Llywydd, I thank Suzy Davies for that. I look forward to the Conservative Party here using one of its very many debates that it has here in its own time to bring forward the legislative programme that it says it would introduce were it ever to be so unlikely as to be in a position to do so here in Wales. It would be a short debate, I understand that, but we look forward to it.

I understand the points that Suzy Davies has made about the tension between the need for proper scrutiny here and the speed with which we were having to deal with the volume of Brexit-related legislation. Part of the frustration was because we had to bring forward our SIs after UK Government SIs were in place, because often what we were doing depended upon what they were doing first, and the delays in them bringing forward their SIs had a knock-on effect on what we would do here. That is very much the case in relation to the agriculture Bill. When the UK was due to leave the European Union on 29 March, with more than two years of this Assembly term still to go, we were confident that we would have had everything in place that we needed to bring forward our own agriculture Bill. That is certainly not the case now. We may be leaving on 31 October—who knows? We hope not, of course, but even if we do, the amount of time that would be left in this Assembly term simply means that it is not feasible, as we thought it was before the UK Government's original plan went down in flames, when we thought that we would be able to do that.

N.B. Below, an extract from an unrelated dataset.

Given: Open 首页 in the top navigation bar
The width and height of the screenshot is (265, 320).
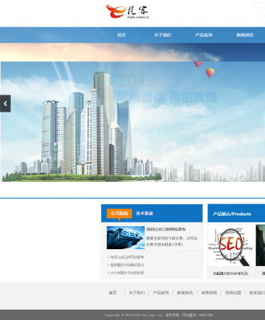Looking at the screenshot, I should (x=122, y=35).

I recognise the tension, of course, between what goes on the face of the Bill and what we leave to secondary legislation. And no doubt we will debate that, the balance, in all the Bills that we bring forward. But the example that the Member chose to highlight demonstrates why some of the claims that are made about the need for things to be on the face of the Bill are simply not sensible. In my view, it would have been genuinely nonsensical to have put the price of a unit of alcohol on the face of the Bill, because, every time you needed to change it, you would have needed fresh primary legislation. That would be—[Interruption.] Well, David Melding tells me, 'No, it wouldn't'. David, Suzy Davies is shouting at me, 'Yes, it would'. So, I think maybe you two should have a conversation first. Some things are rightly in secondary legislation, which is scrutinised on the floor of this Assembly, and a detail of that sort, when prices will change, inevitably, over time—putting it on the face of the Bill was not, in my view, the sort of detail that belongs there. It’s properly—[Interruption.] It's properly brought forward through regulation and regulation is properly scrutinised on the floor of this Assembly. So, I see this will be a debate that we will continue as each Bill is brought forward. But I do want to recognise it’s a proper debate, a proper debate, and I recognise that we will have to have it each time as to what is properly on the face of the Bill and what’s properly left to regulation, even when we disagree about where the line might be drawn.

As to the point that the Member made about accountability, I really think this is another fault line on the floor of the Assembly. The culture we want to create in our public services is one of high trust, in which we recognise the professional expertise of people who work in these services, and we work with them to create the outcomes that we want. I don’t want a culture of mistrust, and that’s what I heard the Member outline—that sense of accountability is always being suspicious of what people are up to in our public services, always feeling that they have the spectre of the Welsh Government sitting on their shoulder for everything they do. That’s not what I think of as accountability, and I certainly don’t think it produces good public services.